Il Comando Provinciale della Guardia di Finanza di Napoli, all’esito di complesse indagini coordinate dalla Procura della Repubblica presso il Tribunale di Napoli – Terza Sezione criminalità economica ed informatica, ha eseguito, tra le regioni Campania, Lazio, Molise e Lombardia, un decreto di sequestro preventivo finalizzato alla confisca per equivalente di beni del valore di circa 16 milioni di euro.
La misura cautelare patrimoniale è stata adottata dal GIP del Tribunale di Napoli al termine di una complessa attività investigativa, anche di natura tecnica, nel settore del commercio di prodotti tecnologici ed informatici, che ha portato il 1° Nucleo Operativo Metropolitano al sequestro di disponibilità finanziarie presenti su conti correnti, beni immobili, automezzi, quote e partecipazioni societarie, considerati profitto illecito della frode fiscale.
Gli accertamenti di natura economico-finanziaria hanno preso le mosse dall’approfondimento di una richiesta di mutua assistenza amministrativa in materia fiscale pervenuta dall’Organo collaterale olandese, tramite il Comando Generale – II Reparto del Corpo, ed hanno documentato l’esistenza di un sodalizio criminale che ha ideato una complessa frode nel settore della compravendita di prodotti informatici ed elettronici (smartphone e tablet Apple/Samsung/Huawei, personal computer e relativa componentistica, console Xbox 360/One, Sony Ps4, Nintendo Wii e connessi accessori/videogiochi, smart TV Samsung/LG, sistemi di memorizzazione esterna USB/SSD/microSD ecc.), mediante la creazione e l’interposizione fittizia di svariati soggetti economici (società cartiere), finalizzata all’evasione dell’imposta sul valore aggiunto nazionale e comunitaria, secondo il notorio meccanismo delle “frodi carosello”.
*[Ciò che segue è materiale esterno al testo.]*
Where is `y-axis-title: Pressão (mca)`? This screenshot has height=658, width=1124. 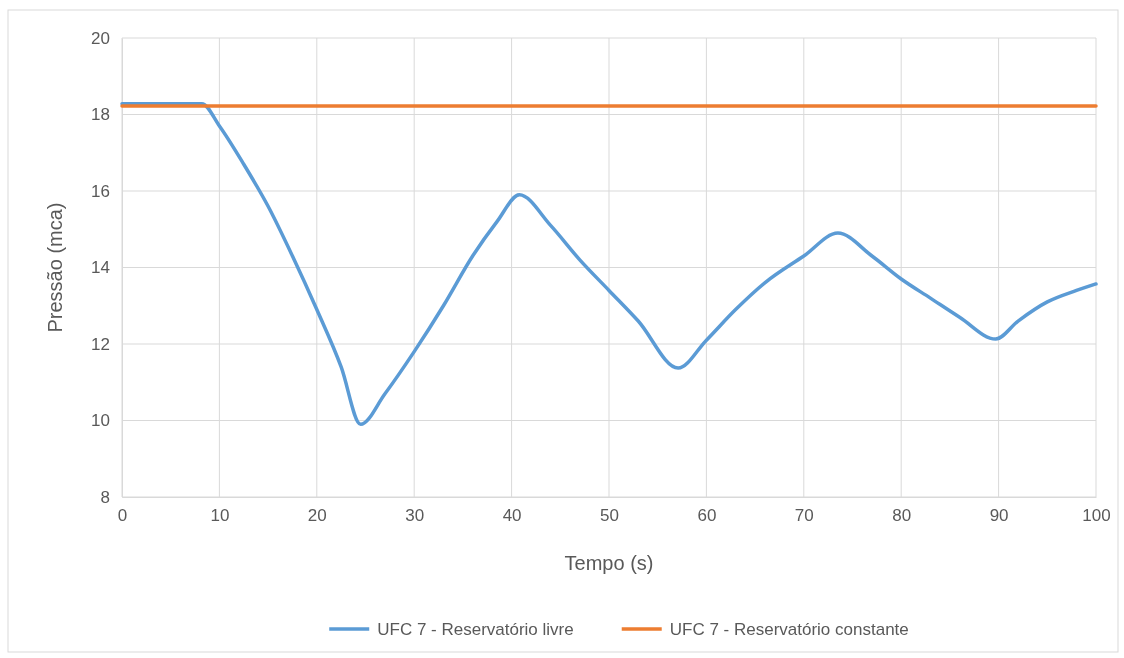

Nello specifico, gli acquisti intracomunitari sono stati effettuati da fornitori con sede in Austria, Belgio, Bulgaria, Cipro, Estonia, Francia, Germania, Gran Bretagna, Irlanda, Lettonia, Lituania, Lussemburgo, Malta, Olanda, Polonia, Portogallo, Repubblica Ceca, Romania, Slovacchia, Slovenia, Spagna ed Ungheria.
Complessivamente, sono stati denunciati 19 soggetti responsabili dei reati di associazione per delinquere finalizzata all’emissione e all’utilizzo di fatture per operazioni inesistenti ed omessa dichiarazione.
Sedici le società che hanno preso parte alla maxi evasione fiscale, avente come protagonisti indiscussi un imprenditore e un commercialista partenopei, che risultano avere creato dal 2015 al 2018 un giro di fatture per operazioni inesistenti, in emissione ed utilizzo, per un ammontare superiore ai 200 milioni di euro.
Infine, dalle indagini è emerso come il libero professionista promotore della frode carosello si dedicasse anche alle indebite compensazioni di crediti inesistenti, che ammontavano a circa mezzo milione di euro e venivano effettuate attraverso modelli di pagamento F24 presentati direttamente in banca oppure utilizzando i servizi di home banking.